Rada
In 1994 my son died from an overdose, he was 25 years old-student. Then the world ended for me. I didn’t want to live.
I don’t know how much time I was so clung to the death, while one day I realized that I have younger son, who needed me, my love and care. I clung to the life.
Few years ago I faced the problem again. My younger son that considered his brother for an idol, started to take drugs, and even more he was addicted. I collapsed! Soon I realized that I have no time to wait, we were facing a battle between the life and the death.

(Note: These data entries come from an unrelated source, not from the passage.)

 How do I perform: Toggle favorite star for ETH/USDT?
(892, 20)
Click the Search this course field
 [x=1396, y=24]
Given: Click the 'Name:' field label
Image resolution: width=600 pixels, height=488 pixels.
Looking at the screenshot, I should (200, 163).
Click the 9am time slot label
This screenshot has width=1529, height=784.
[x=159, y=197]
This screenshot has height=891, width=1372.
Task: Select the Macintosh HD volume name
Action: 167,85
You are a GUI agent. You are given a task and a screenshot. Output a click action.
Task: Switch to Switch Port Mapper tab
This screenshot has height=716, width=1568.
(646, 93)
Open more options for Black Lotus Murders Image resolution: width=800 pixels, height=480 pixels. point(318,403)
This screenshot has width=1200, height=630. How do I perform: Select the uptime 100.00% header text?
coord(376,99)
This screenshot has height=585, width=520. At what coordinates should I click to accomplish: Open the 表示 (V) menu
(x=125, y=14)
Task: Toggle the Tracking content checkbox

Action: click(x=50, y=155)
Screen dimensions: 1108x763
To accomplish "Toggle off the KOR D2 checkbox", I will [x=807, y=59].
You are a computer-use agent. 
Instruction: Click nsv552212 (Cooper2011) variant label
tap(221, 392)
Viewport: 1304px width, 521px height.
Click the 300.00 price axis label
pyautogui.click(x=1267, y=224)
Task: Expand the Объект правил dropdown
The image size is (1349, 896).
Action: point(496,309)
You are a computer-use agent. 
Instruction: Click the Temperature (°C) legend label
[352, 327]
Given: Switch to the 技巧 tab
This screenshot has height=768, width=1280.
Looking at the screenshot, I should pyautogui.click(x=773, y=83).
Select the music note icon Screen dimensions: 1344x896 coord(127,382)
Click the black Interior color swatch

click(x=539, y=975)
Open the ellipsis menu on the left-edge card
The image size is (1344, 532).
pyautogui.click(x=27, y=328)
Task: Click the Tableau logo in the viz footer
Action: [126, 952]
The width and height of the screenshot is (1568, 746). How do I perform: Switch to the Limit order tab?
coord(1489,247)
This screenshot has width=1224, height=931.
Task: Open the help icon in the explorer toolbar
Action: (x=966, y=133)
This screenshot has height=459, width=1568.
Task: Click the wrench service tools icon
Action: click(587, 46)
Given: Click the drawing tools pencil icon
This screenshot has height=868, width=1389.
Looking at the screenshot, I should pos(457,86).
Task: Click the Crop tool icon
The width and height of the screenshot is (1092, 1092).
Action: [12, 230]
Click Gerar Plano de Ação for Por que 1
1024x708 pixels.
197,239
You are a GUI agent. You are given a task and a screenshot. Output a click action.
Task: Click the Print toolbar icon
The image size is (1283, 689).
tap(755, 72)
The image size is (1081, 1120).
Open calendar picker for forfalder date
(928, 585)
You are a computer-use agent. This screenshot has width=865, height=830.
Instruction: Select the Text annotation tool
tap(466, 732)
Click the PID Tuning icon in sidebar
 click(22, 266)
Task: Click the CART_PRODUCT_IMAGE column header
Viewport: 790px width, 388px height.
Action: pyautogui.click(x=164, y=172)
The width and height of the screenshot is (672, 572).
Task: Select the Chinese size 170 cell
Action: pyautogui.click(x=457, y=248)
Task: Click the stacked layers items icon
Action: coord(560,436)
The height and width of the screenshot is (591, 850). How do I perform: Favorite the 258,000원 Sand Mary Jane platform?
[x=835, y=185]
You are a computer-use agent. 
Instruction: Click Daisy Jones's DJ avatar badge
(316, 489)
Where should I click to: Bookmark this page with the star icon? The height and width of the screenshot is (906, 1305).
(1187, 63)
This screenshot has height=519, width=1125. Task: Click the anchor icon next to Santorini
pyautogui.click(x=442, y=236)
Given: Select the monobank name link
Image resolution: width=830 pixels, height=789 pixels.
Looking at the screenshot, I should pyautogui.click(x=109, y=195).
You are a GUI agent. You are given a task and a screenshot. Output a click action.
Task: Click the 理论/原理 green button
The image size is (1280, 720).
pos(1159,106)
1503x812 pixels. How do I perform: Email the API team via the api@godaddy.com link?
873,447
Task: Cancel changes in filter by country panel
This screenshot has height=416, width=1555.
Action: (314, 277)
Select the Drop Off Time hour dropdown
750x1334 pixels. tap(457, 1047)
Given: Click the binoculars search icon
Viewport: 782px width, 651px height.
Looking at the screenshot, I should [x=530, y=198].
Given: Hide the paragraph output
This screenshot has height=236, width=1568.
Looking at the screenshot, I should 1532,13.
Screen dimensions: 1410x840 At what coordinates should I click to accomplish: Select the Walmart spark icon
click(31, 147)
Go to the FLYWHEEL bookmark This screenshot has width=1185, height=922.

We passed through all the stages of psychotherapy, home treatment, isolation, hospitals, and medicines. It was a long time of flashes and blank despairs .My helplessness and desperation made me turn to God. I tried everything else. I felt that first of all I had to ask for forgiveness for my voluntary and involuntary sins. I repented so much and I prayed for the salvation of my son. I said “God, I don’t know what else can I do, I give my son into Your hands. You know how to help him, show him the way out”. The miracle happened. My son started his treatment in one Christian commune and he was successfully restored. Now he is re-socialized and his enjoying his life without drugs. When I passed all those trials, I started to think how to help to people with this problem. I wasn’t working in the social area and I had no experience. I trained in courses for social work. Later on I started to work on a project financed by the European Union, in a center for addicted people. That experience and my bitter life experience are my strong side, that I have for my work in association “ Future&Hope”.